Entscheidend dabei: Es sind die Mitarbeiter, die dann die Entscheidung treffen, etwa ein Teil aus einem anderen Werk zu organisieren, woraus zugleich wiederum das System lernt. „Das senkt den Stresspegel unserer Mitarbeitenden erheblich und nimmt ihnen die Angst vor falschen Entscheidungen“, sagt Salles weiter. „Außerdem haben wir seit Einführung des Supply Chain Control Tower die Anzahl von Expedits, Produktionsstopps und unfertiger Fahrzeuge um 50 Prozent reduziert.“ Natürlich bedeutet das aber auch einige Veränderungen für die Mitarbeiter: „TPA erfordert eine Veränderung des Mindsets und sollte auch durch ein Change Management begleitet werden“, sagt Medepalli.

Stichwort: Expedits

Mit Expedits – vom englischen „expedite“ abgeleitet – sind spezielle Dienstleistungen oder Maßnahmen gemeint, die ergriffen werden, um den Transport oder die Lieferung von Waren oder Sendungen zu beschleunigen. Es handelt sich also um eine beschleunigte Versandmethode, die in Situationen angewendet wird, in denen eine schnellere Lieferung als der normale Zeitplan erforderlich ist.

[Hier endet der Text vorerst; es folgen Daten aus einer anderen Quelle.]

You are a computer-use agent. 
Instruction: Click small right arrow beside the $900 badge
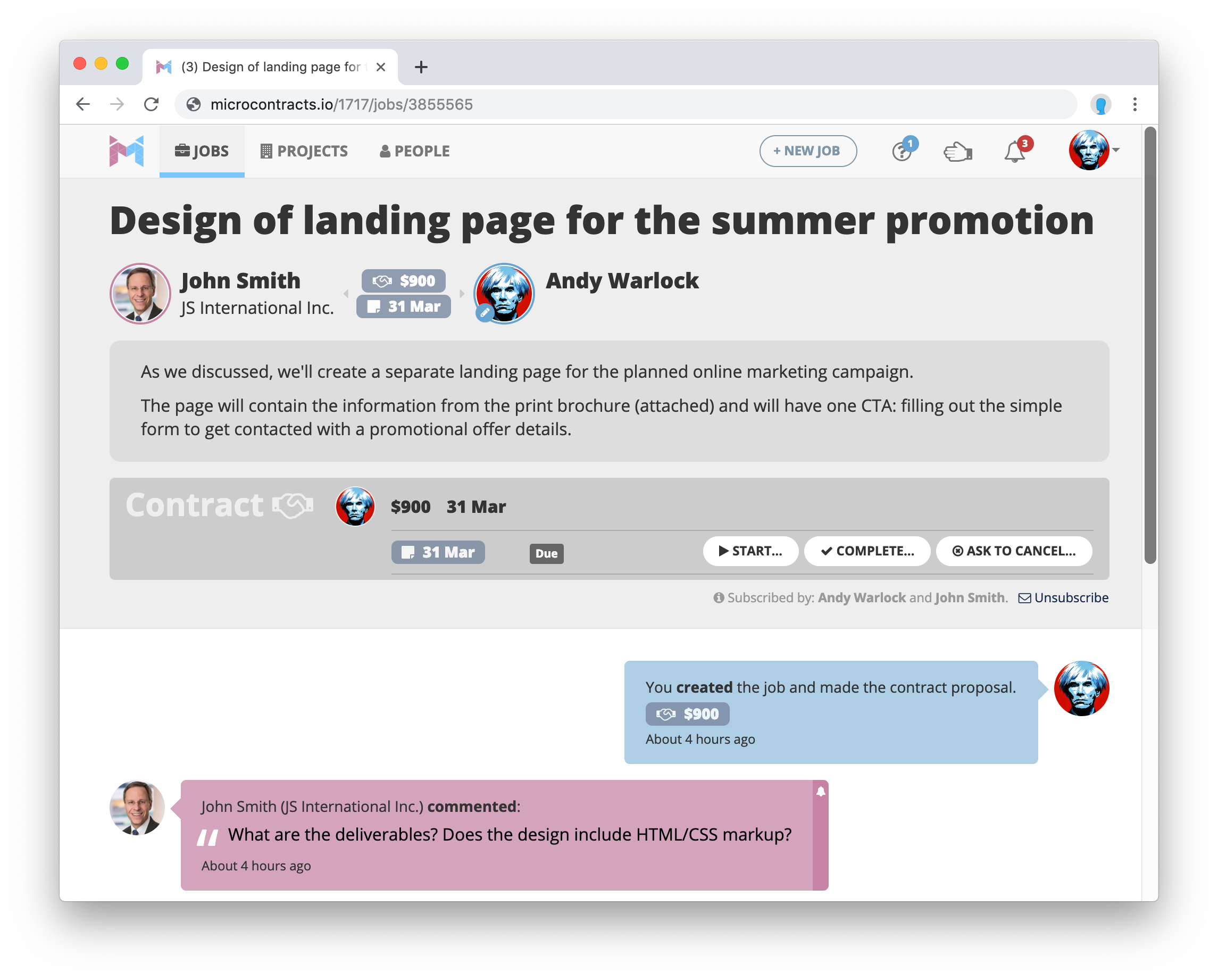(x=462, y=293)
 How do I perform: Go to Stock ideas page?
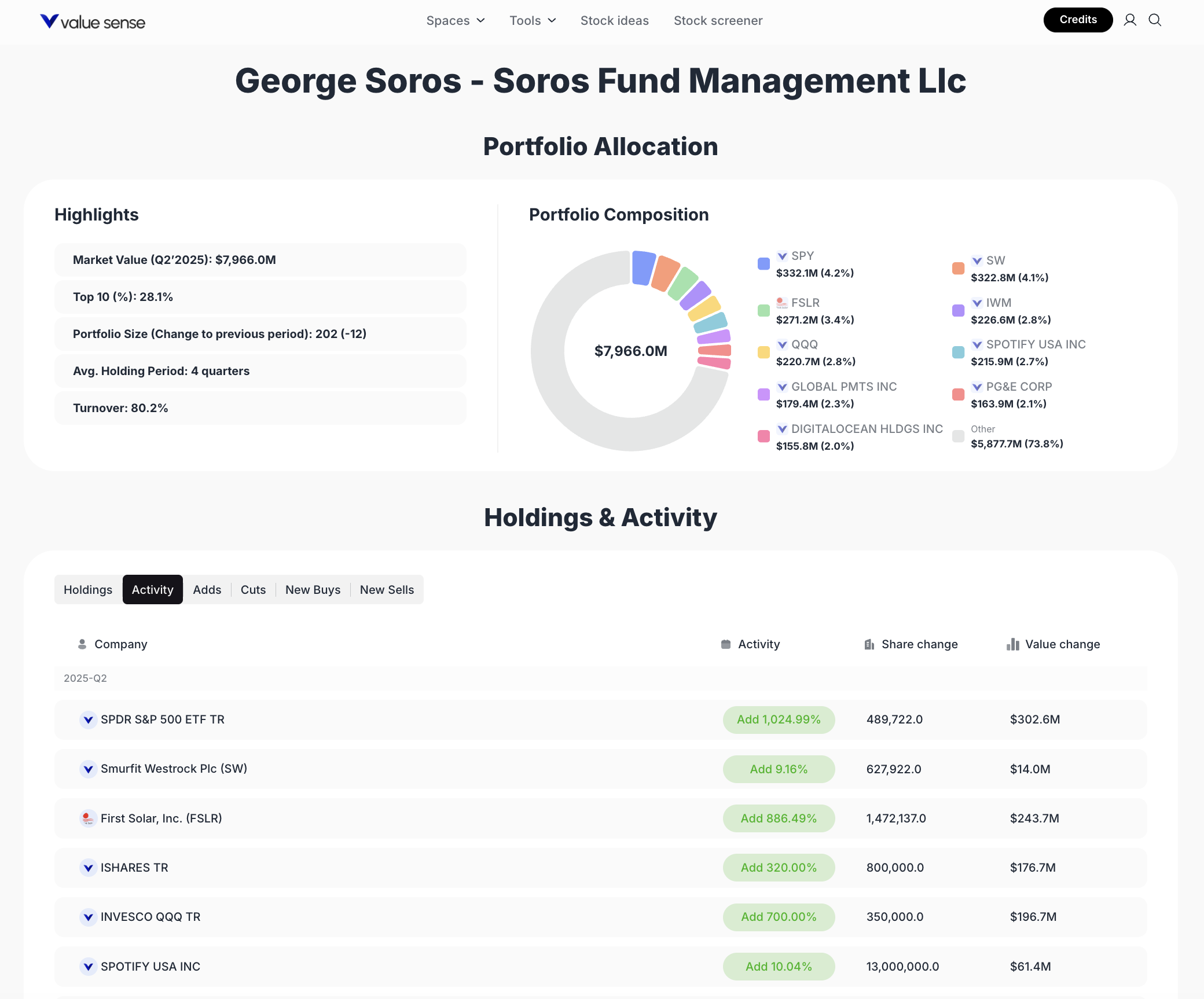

Shippeo arbeitet kontinuierlich an weiteren Anwendungen: „Wir haben zuletzt auf unserer Plattform Workflow-Management-, Automatisierungs- und erweiterte Kollaborationsfunktionen eingeführt“, fügt Medepalli hinzu. „In den kommenden Releases werden wir unsere Plattform mit immer weiteren Automatisierungsfunktionen aufwerten.“ Die TPA-Lösungen wollen Shippeo und seine Launch-Partner Google, E2open und 4Flow gemeinsam über sämtliche Transportmodi und in allen Regionen weltweit einführen. (cs)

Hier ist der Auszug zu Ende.